■ Task set:
**a)** From the press release on the type 1 diabetes cell therapy trial, list the things that the Phase 1 trial of VCTX210 is designed to assess.
**b)** Please resume the press release on the type 1 diabetes cell therapy trial, starting right after its last sentence.

■ Page extract:
Stem Cell Clinic

CRISPR Therapeutics and ViaCyte, Inc. to Start Clinical Trial of the First Gene-Edited Cell Replacement Therapy for Treatment of Type 1 Diabetes -…

-Initiation of patient enrollment expected by year-end-

ZUG, Switzerland and CAMBRIDGE, Mass. and SAN DIEGO, Nov. 16, 2021 (GLOBE NEWSWIRE) -- CRISPR Therapeutics (NASDAQ: CRSP), a biopharmaceutical company focused on developing transformative gene-based medicines for serious diseases, and ViaCyte, Inc., a clinical-stage regenerative medicine company developing novel cell replacement therapies to address diseases with significant unmet needs, today announced that Health Canada has approved the companies Clinical Trial Application (CTA) for VCTX210, an allogeneic, gene-edited, immune-evasive, stem cell-derived therapy for the treatment of type 1 diabetes (T1D). Initiation of patient enrollment is expected by year-end.

With the approval of our CTA, we are excited to bring a first-in-class CRISPR-edited cell therapy for the treatment of type 1 diabetes to the clinic, an important milestone in enabling a whole new class of gene-edited stem cell-derived medicines, said Samarth Kulkarni, Ph.D., Chief Executive Officer of CRISPR Therapeutics. The combination of ViaCytes leading stem cell capabilities and CRISPR Therapeutics pre-eminent gene-editing platform has the potential to meaningfully impact the lives of patients living with type 1 diabetes.

Being first into the clinic with a gene-edited, immune-evasive cell therapy to treat patients with type 1 diabetes is breaking new ground as it sets a path to potentially broadening the treatable population by eliminating the need for immunosuppression with implanted cell therapies, said Michael Yang, President and Chief Executive Officer of ViaCyte. This approach builds on previous accomplishments by both companies and represents a major step forward for the field as we strive to provide a functional cure for this devastating disease.

The Phase 1 clinical trial of VCTX210 is designed to assess its safety, tolerability, and immune evasion in patients with T1D. This program is being advanced by CRISPR Therapeutics and ViaCyte as part of a strategic collaboration for the discovery, development, and commercialization of gene-edited stem cell therapies for the treatment of diabetes. VCTX210 is an allogeneic, gene-edited, stem cell-derived product developed by applying CRISPR Therapeutics gene-editing technology to ViaCytes proprietary stem cell capabilities and has the potential to enable a beta-cell replacement product that may deliver durable benefit to patients without requiring concurrent immune suppression.

[Saved entries]
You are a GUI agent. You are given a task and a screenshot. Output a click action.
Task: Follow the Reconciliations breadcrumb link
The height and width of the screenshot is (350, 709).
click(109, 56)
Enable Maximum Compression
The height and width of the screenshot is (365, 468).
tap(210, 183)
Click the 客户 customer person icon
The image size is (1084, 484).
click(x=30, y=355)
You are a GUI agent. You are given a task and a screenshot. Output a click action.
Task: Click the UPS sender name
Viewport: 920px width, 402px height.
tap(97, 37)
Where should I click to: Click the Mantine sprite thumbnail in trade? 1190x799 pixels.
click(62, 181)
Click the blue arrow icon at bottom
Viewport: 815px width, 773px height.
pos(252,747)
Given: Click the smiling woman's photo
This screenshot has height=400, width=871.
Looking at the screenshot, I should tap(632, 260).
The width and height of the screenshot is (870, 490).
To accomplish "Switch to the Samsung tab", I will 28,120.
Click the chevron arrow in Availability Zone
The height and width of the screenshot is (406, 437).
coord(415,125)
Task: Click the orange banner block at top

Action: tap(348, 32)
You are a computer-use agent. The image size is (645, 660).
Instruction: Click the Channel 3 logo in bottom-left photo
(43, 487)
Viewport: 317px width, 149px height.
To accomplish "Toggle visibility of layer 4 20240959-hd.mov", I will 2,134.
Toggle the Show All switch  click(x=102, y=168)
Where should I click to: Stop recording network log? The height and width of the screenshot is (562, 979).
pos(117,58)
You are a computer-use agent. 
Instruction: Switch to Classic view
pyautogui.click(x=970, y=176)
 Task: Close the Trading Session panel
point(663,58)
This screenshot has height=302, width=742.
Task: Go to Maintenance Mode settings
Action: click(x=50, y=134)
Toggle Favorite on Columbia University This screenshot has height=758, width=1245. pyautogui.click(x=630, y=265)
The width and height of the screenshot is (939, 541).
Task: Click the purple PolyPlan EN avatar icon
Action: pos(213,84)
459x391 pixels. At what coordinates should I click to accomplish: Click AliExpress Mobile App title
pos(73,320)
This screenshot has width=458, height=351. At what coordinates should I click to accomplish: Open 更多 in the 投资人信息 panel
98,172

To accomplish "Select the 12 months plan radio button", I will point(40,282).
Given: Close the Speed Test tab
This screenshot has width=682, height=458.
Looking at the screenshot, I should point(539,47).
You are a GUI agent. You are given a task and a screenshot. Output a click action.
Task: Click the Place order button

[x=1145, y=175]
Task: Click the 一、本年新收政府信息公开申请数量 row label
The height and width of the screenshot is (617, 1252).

■ Answers per task:
**a)** Safety, tolerability, and immune evasion in patients with T1D.

**b)**
About CRISPR Therapeutics CRISPR Therapeutics is a leading gene editing company focused on developing transformative gene-based medicines for serious diseases using its proprietary CRISPR/Cas9 platform. CRISPR/Cas9 is a revolutionary gene editing technology that allows for precise, directed changes to genomic DNA. CRISPR Therapeutics has established a portfolio of therapeutic programs across a broad range of disease areas including hemoglobinopathies, oncology, regenerative medicine and rare diseases. To accelerate and expand its efforts, CRISPR Therapeutics has established strategic collaborations with leading companies including Bayer, Vertex Pharmaceuticals and ViaCyte, Inc. CRISPR Therapeutics AG is headquartered in Zug, Switzerland, with its wholly-owned U.S. subsidiary, CRISPR Therapeutics, Inc., and R&D operations based in Cambridge, Massachusetts, and business offices in San Francisco, California and London, United Kingdom. For more information, please visit http://www.crisprtx.com.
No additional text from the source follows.